EXERCISE AIM
Could you give the data below again, exactly and completely?
(DATA RECORDS Opens)
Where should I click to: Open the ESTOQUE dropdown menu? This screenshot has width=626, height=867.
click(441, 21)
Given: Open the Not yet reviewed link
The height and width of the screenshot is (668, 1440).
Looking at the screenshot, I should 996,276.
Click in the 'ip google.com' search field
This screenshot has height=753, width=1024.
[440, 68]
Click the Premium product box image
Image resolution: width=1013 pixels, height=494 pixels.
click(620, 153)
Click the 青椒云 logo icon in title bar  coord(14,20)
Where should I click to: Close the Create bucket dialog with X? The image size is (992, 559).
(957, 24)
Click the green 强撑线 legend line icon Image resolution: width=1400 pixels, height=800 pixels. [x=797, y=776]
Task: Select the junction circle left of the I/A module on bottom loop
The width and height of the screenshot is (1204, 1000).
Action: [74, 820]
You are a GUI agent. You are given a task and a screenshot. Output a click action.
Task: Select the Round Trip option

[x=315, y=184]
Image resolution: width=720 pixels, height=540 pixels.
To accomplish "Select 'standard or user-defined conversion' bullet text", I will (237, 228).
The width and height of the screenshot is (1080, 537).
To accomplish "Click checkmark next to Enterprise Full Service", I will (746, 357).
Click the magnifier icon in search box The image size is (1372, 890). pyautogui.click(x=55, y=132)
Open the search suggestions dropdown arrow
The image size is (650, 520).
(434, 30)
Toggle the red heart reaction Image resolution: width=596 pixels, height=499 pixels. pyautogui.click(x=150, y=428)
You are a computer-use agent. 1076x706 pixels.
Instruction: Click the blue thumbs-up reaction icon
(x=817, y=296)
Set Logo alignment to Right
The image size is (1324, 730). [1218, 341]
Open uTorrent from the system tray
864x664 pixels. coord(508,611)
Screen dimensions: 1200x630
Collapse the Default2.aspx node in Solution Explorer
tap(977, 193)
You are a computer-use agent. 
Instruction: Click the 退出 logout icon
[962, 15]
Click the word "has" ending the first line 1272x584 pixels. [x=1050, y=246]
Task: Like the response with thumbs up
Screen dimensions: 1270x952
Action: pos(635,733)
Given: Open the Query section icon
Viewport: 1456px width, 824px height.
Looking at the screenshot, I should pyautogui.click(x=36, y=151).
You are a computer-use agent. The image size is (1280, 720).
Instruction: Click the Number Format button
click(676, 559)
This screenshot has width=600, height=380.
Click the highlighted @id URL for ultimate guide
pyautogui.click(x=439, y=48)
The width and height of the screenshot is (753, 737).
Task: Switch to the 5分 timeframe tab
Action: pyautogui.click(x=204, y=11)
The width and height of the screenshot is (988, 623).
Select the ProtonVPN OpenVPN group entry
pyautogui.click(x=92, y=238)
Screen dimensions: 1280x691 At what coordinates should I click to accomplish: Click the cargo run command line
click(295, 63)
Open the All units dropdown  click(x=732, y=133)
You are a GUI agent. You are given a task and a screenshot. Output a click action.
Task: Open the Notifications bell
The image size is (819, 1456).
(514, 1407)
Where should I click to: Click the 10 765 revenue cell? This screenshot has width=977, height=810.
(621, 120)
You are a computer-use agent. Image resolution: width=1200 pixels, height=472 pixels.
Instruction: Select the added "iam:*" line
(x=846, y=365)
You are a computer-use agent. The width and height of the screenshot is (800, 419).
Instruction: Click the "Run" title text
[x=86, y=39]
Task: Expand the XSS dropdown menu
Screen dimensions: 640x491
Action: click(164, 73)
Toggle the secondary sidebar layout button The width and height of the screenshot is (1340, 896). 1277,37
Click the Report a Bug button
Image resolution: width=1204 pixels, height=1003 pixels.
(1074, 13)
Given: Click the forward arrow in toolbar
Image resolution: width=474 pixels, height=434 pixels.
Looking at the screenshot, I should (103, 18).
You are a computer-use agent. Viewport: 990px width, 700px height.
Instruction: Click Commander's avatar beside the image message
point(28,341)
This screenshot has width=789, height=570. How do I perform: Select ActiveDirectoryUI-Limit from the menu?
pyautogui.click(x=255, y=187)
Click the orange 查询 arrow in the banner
(DATA RECORDS Closes)
WRITTEN SOLUTION
Where should I click to: Open the ESTOQUE dropdown menu? This screenshot has width=626, height=867.
click(441, 21)
Given: Open the Not yet reviewed link
The height and width of the screenshot is (668, 1440).
Looking at the screenshot, I should 996,276.
Click in the 'ip google.com' search field
This screenshot has height=753, width=1024.
[440, 68]
Click the Premium product box image
Image resolution: width=1013 pixels, height=494 pixels.
click(620, 153)
Click the 青椒云 logo icon in title bar  coord(14,20)
Where should I click to: Close the Create bucket dialog with X? The image size is (992, 559).
(957, 24)
Click the green 强撑线 legend line icon Image resolution: width=1400 pixels, height=800 pixels. [x=797, y=776]
Task: Select the junction circle left of the I/A module on bottom loop
The width and height of the screenshot is (1204, 1000).
Action: [74, 820]
You are a GUI agent. You are given a task and a screenshot. Output a click action.
Task: Select the Round Trip option

[x=315, y=184]
Image resolution: width=720 pixels, height=540 pixels.
To accomplish "Select 'standard or user-defined conversion' bullet text", I will (237, 228).
The width and height of the screenshot is (1080, 537).
To accomplish "Click checkmark next to Enterprise Full Service", I will (746, 357).
Click the magnifier icon in search box The image size is (1372, 890). pyautogui.click(x=55, y=132)
Open the search suggestions dropdown arrow
The image size is (650, 520).
(434, 30)
Toggle the red heart reaction Image resolution: width=596 pixels, height=499 pixels. pyautogui.click(x=150, y=428)
You are a computer-use agent. 1076x706 pixels.
Instruction: Click the blue thumbs-up reaction icon
(x=817, y=296)
Set Logo alignment to Right
The image size is (1324, 730). [1218, 341]
Open uTorrent from the system tray
864x664 pixels. coord(508,611)
Screen dimensions: 1200x630
Collapse the Default2.aspx node in Solution Explorer
tap(977, 193)
You are a computer-use agent. 
Instruction: Click the 退出 logout icon
[962, 15]
Click the word "has" ending the first line 1272x584 pixels. [x=1050, y=246]
Task: Like the response with thumbs up
Screen dimensions: 1270x952
Action: pos(635,733)
Given: Open the Query section icon
Viewport: 1456px width, 824px height.
Looking at the screenshot, I should pyautogui.click(x=36, y=151).
You are a computer-use agent. The image size is (1280, 720).
Instruction: Click the Number Format button
click(676, 559)
This screenshot has width=600, height=380.
Click the highlighted @id URL for ultimate guide
pyautogui.click(x=439, y=48)
The width and height of the screenshot is (753, 737).
Task: Switch to the 5分 timeframe tab
Action: pyautogui.click(x=204, y=11)
The width and height of the screenshot is (988, 623).
Select the ProtonVPN OpenVPN group entry
pyautogui.click(x=92, y=238)
Screen dimensions: 1280x691 At what coordinates should I click to accomplish: Click the cargo run command line
click(295, 63)
Open the All units dropdown  click(x=732, y=133)
You are a GUI agent. You are given a task and a screenshot. Output a click action.
Task: Open the Notifications bell
The image size is (819, 1456).
(514, 1407)
Where should I click to: Click the 10 765 revenue cell? This screenshot has width=977, height=810.
(621, 120)
You are a computer-use agent. Image resolution: width=1200 pixels, height=472 pixels.
Instruction: Select the added "iam:*" line
(x=846, y=365)
You are a computer-use agent. The width and height of the screenshot is (800, 419).
Instruction: Click the "Run" title text
[x=86, y=39]
Task: Expand the XSS dropdown menu
Screen dimensions: 640x491
Action: click(164, 73)
Toggle the secondary sidebar layout button The width and height of the screenshot is (1340, 896). 1277,37
Click the Report a Bug button
Image resolution: width=1204 pixels, height=1003 pixels.
(1074, 13)
Given: Click the forward arrow in toolbar
Image resolution: width=474 pixels, height=434 pixels.
Looking at the screenshot, I should (103, 18).
You are a computer-use agent. Viewport: 990px width, 700px height.
Instruction: Click Commander's avatar beside the image message
point(28,341)
This screenshot has width=789, height=570. How do I perform: Select ActiveDirectoryUI-Limit from the menu?
pyautogui.click(x=255, y=187)
Click the orange 查询 arrow in the banner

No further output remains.